### About this task
Copy each line of the entries beneath that contains the word "Sort".

### Task inputs
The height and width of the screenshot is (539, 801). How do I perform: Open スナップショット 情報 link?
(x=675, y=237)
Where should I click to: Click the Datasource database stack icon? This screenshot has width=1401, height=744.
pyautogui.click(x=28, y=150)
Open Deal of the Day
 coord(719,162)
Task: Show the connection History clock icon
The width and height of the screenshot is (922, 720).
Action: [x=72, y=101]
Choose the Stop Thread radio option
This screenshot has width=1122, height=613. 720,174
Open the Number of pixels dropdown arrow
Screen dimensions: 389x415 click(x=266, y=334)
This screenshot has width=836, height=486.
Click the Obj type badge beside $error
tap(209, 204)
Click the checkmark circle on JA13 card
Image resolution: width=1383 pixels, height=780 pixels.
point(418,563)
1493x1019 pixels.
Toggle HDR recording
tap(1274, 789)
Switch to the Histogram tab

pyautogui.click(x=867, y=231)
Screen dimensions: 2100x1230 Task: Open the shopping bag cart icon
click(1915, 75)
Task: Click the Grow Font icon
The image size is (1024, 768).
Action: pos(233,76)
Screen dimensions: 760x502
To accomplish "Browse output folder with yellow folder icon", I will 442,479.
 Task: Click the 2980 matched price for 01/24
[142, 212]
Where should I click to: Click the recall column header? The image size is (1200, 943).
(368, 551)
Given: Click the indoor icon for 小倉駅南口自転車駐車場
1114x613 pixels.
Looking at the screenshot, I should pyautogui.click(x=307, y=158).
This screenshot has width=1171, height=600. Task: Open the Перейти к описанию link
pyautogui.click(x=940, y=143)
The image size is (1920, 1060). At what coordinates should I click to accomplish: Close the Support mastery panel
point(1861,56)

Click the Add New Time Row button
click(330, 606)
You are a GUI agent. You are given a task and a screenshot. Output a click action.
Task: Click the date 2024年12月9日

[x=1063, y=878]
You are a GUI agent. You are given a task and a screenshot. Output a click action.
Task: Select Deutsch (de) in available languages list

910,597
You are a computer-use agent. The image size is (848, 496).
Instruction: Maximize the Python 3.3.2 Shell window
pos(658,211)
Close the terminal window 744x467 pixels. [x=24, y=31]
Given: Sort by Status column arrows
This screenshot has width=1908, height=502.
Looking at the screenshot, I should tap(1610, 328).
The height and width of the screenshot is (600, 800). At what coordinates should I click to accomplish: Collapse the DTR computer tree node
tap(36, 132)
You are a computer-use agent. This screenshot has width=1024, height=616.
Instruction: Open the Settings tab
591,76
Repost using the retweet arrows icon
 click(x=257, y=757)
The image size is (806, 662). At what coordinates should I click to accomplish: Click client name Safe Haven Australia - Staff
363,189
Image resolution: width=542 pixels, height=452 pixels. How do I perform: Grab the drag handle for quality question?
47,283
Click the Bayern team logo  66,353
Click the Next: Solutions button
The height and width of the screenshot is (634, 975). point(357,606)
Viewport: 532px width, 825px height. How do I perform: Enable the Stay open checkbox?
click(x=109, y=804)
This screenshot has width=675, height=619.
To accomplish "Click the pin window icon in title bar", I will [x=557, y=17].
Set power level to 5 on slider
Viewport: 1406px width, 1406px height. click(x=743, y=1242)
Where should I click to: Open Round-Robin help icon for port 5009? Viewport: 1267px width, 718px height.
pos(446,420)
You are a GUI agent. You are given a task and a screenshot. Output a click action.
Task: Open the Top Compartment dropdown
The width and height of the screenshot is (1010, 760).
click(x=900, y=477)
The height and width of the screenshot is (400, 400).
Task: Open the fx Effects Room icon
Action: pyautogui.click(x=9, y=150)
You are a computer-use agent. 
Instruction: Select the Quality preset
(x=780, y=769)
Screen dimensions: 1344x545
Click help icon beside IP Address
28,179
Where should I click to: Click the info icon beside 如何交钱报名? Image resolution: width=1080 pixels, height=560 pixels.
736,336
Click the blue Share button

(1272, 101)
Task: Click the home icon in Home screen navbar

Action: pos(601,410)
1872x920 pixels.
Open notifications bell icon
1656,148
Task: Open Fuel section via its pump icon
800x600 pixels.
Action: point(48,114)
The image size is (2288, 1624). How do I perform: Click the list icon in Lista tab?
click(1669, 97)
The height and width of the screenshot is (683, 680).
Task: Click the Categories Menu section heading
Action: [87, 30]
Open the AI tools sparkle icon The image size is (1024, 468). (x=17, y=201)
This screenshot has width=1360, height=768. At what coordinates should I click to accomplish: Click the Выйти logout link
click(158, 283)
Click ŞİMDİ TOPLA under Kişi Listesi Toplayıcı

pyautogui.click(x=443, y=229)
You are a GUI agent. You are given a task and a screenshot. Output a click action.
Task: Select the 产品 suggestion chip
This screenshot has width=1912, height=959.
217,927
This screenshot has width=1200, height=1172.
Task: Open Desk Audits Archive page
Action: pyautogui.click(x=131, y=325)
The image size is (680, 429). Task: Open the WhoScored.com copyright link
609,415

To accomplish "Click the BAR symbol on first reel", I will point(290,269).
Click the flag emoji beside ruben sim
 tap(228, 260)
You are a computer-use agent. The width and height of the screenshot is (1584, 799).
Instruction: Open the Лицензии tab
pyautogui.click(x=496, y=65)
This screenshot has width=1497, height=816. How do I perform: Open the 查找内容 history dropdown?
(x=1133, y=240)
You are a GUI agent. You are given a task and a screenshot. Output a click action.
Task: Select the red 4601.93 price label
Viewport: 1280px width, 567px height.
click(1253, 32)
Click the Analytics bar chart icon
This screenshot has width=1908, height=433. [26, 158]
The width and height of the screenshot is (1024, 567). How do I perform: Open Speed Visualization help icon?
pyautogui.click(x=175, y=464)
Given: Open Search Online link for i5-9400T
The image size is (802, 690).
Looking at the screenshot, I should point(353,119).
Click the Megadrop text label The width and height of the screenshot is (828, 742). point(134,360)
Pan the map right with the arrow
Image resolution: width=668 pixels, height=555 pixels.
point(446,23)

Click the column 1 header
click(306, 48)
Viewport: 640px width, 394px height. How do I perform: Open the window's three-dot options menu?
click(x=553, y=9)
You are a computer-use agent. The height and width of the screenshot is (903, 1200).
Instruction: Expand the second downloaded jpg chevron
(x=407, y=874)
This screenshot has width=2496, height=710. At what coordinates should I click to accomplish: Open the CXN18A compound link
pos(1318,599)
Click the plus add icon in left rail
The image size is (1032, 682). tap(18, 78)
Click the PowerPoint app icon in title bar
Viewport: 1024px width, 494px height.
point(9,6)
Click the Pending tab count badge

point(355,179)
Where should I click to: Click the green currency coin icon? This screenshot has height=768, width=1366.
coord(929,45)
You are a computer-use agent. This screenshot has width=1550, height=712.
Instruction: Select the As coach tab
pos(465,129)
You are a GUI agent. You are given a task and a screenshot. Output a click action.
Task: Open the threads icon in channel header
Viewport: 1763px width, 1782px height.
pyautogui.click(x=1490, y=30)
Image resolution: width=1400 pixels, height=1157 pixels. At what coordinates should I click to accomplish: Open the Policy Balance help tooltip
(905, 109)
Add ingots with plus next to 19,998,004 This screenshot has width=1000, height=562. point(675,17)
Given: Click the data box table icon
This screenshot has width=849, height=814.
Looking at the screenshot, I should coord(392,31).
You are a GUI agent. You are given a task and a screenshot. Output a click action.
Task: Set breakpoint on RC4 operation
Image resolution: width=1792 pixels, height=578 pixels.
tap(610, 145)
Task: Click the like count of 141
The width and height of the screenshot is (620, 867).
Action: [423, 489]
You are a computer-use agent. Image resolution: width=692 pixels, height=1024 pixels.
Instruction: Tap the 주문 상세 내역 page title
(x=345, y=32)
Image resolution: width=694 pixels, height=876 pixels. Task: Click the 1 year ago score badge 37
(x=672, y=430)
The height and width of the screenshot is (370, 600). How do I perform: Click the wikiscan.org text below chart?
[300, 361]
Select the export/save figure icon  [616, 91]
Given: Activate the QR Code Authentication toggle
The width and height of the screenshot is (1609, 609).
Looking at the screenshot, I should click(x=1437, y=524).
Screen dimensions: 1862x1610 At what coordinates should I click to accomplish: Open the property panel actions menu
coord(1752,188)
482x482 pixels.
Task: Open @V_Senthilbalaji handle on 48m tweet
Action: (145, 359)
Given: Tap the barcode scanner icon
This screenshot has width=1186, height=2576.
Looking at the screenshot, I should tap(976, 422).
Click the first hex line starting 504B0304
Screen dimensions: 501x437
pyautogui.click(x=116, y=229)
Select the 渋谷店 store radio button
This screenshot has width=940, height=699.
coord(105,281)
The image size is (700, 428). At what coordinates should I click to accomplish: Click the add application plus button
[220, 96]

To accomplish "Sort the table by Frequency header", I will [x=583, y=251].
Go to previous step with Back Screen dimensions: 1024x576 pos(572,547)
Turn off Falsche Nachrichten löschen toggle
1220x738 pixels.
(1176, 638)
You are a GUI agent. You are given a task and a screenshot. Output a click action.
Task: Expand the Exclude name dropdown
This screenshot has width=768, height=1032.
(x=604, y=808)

### Exercise result
Given: Sort by Status column arrows
To accomplish "Sort the table by Frequency header", I will [x=583, y=251].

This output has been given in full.